The problem = Output the material as a JSON list of strings, one string per line, starting with its first line and going on through the line with "I will coord(216,53).", that line included. Leave out blank lines.

Entries =

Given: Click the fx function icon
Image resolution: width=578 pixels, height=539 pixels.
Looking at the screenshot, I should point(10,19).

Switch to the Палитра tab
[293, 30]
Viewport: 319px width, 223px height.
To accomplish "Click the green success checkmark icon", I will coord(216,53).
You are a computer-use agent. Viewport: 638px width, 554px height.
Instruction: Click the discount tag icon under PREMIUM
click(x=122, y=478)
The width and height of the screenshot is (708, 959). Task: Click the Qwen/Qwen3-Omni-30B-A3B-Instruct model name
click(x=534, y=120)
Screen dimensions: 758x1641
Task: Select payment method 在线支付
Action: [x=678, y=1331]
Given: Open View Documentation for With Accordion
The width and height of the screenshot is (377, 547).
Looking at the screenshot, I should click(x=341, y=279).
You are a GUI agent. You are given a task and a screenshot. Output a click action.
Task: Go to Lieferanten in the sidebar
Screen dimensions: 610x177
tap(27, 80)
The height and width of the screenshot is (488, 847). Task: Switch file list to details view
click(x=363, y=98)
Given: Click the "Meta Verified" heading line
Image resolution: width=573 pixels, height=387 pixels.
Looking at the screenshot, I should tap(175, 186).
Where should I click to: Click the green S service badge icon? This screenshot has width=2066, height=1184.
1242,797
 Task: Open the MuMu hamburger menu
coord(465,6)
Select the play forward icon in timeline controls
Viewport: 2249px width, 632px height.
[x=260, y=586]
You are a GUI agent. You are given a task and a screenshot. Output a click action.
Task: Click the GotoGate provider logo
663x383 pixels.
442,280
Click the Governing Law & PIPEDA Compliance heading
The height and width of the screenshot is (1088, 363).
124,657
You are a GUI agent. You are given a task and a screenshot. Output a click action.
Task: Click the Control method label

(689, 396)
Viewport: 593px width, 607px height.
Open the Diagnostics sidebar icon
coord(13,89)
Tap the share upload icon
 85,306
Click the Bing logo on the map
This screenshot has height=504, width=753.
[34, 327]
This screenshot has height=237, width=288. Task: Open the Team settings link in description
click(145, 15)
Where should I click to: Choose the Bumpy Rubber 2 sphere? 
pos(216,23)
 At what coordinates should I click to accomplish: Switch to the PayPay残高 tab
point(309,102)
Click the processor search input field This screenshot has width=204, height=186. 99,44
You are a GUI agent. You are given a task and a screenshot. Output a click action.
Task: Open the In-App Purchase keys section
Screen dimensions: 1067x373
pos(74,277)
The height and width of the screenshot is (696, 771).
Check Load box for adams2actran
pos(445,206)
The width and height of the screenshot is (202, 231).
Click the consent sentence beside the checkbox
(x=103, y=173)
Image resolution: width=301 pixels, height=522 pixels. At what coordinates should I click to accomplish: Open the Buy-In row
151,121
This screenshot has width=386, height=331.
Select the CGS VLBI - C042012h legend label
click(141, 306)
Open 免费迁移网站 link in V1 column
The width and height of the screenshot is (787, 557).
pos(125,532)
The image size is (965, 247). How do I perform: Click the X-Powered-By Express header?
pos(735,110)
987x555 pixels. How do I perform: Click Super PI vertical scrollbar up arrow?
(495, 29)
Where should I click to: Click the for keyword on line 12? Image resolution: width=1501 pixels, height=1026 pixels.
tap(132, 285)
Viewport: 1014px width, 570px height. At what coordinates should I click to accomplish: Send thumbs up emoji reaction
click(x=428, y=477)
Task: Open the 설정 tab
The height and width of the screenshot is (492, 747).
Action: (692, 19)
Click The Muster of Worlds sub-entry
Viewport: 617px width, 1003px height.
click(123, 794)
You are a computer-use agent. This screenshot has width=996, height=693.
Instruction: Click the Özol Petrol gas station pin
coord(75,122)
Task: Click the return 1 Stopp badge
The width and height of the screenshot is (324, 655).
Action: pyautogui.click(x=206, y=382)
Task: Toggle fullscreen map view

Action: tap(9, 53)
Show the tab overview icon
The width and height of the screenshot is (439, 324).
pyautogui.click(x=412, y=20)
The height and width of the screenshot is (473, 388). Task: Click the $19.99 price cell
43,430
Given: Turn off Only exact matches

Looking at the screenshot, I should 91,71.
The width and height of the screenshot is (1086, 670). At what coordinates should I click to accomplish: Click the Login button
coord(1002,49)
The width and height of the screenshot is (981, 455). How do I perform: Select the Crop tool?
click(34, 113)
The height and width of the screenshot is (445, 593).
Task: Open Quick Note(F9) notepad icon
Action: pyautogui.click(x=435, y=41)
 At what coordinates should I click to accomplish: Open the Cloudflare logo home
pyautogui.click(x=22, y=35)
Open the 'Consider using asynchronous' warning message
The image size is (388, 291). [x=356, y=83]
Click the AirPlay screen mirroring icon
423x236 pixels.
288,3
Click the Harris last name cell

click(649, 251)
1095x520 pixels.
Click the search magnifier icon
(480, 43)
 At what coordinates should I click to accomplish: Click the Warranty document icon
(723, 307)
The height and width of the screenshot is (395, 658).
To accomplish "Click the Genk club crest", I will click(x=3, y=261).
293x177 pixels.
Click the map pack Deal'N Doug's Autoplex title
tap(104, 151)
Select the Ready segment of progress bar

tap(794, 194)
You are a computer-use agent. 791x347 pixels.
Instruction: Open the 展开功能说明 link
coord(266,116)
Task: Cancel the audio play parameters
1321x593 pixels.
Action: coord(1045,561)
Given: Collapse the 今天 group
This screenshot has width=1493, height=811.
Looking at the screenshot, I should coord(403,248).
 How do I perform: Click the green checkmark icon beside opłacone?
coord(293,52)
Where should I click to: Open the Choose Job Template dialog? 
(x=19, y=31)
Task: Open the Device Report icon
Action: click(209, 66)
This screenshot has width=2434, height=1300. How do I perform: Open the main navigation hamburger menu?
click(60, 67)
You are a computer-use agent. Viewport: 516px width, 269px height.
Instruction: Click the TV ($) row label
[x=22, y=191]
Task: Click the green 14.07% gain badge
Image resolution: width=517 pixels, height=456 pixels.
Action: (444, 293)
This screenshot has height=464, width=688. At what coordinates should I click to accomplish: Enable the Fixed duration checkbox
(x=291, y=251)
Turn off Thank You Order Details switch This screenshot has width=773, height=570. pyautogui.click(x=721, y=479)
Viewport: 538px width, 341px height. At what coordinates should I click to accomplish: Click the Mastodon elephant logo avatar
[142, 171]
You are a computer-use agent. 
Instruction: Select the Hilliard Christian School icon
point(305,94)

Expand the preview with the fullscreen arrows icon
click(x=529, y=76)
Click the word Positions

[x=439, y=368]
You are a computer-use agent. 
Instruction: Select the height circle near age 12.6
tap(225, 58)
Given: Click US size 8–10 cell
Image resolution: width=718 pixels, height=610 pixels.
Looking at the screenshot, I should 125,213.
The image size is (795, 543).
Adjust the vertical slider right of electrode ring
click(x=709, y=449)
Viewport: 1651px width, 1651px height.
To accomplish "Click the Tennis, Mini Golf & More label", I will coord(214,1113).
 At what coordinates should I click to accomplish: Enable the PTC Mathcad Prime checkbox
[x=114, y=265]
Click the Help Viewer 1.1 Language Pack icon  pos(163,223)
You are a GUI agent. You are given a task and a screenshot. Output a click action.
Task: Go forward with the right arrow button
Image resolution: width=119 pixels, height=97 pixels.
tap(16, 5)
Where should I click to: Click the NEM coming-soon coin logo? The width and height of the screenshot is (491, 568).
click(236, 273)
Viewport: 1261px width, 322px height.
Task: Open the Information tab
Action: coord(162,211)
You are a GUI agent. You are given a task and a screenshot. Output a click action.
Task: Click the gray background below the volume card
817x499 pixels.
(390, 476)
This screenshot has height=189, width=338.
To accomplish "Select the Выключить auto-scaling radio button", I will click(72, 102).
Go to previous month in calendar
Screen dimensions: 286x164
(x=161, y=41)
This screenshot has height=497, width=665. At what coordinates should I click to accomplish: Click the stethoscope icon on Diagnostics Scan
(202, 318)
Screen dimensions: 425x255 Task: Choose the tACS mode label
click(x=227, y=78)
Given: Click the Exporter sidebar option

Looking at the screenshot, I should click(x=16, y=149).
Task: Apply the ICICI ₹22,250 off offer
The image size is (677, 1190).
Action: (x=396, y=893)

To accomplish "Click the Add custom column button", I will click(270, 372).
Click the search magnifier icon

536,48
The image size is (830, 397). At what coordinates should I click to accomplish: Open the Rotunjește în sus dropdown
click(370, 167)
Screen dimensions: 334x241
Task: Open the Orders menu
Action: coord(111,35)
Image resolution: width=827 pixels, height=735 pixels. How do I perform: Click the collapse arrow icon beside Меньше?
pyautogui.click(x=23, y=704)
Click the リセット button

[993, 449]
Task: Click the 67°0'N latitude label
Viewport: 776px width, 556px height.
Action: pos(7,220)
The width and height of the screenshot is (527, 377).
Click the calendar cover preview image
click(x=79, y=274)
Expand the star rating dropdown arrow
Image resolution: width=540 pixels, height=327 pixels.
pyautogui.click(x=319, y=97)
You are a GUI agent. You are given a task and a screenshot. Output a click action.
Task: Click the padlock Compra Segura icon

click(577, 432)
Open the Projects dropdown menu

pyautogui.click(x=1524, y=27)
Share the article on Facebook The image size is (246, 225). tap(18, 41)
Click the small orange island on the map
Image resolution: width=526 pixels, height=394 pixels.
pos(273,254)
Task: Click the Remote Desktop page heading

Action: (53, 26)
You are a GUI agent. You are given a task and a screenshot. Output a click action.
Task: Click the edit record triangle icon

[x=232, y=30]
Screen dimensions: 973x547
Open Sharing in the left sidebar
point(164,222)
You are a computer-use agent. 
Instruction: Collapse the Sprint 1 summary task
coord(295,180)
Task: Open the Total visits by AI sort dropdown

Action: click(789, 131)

Result of this task =
[
  "Given: Click the fx function icon",
  "Image resolution: width=578 pixels, height=539 pixels.",
  "Looking at the screenshot, I should point(10,19).",
  "Switch to the Палитра tab",
  "[293, 30]",
  "Viewport: 319px width, 223px height.",
  "To accomplish \"Click the green success checkmark icon\", I will coord(216,53)."
]